Improving healthcare outcomes for mothers and their newborn babies was the focus of the latest lecture organised by Hamad Medical Corporation’s (HMC) Academic Health System (AHS). The lecture was delivered by Professor Dr Joachim W Dudenhausen (pictured), Sidra Medical and Research Center’s (Sidra) Deputy Chief Medical Officer.
The lecture, which is part of a series highlighting the latest medical research to improve patient care, was held at Women’s Hospital as a joint event between HMC and Sidra, two of the eight partners in Qatar’s Academic Health System.
A critical aim of obstetrics in patient care and in research globally is the prevention of preterm births, which is the leading cause of death in newborn babies worldwide, as well as the cause of high rates of severe lifetime disabilities. Maternal and newborn health is one of the priority areas in Qatar’s National Health Strategy.
Professor Dudenhausen’s research expertise covers the prevention and treatment of preterm labor, the management of multiple pregnancies, and the supervision of the fetus during labor. His lecture highlighted a strategy of primary prevention and emphasized the importance of raising awareness among parents about risk factors for preterm births.
“An often-overlooked aspect of antenatal care is pre-pregnancy consultation. Women or couples who are planning to have a child should seek medical advice before pregnancy and should be aware of the risk factors for preterm labor and delivery. For instance, being obese or overweight increases the risk for preterm labor, as such it is important to address any health issues before pregnancy,” Prof Dudenhausen explained.
Prof Dudenhausen also cautioned against multiple pregnancies (twins, triplets or more) by assisted reproduction techniques and elective induction of labor or elective caesarean sections before 39 weeks of pregnancy are completed.
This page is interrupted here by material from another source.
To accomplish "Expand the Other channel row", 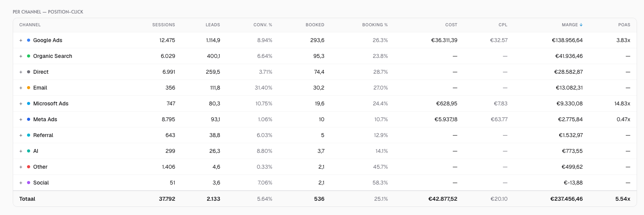I will pos(21,167).
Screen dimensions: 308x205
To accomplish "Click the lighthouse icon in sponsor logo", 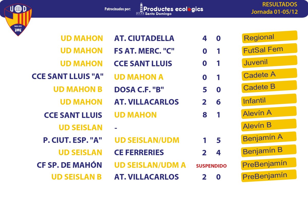I will 140,9.
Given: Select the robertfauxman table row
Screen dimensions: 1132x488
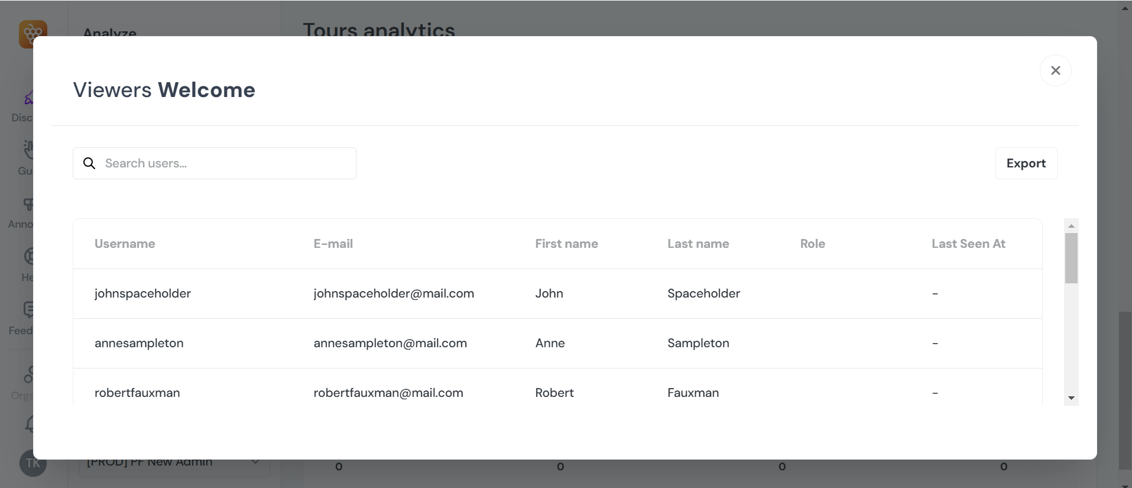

Along with smoking, all of these factors carry the potential risk of preterm labor and delivery.
Women who have babies at a later age are also at greater risk of preterm births. Prof Dudenhausen also advises women planning to have babies to visit their dentist to treat periodontal (gum) disease, and to test for and supplement iron deficiency during pregnancy. Preterm or premature birth is the birth of a baby before 37 weeks of pregnancy is completed.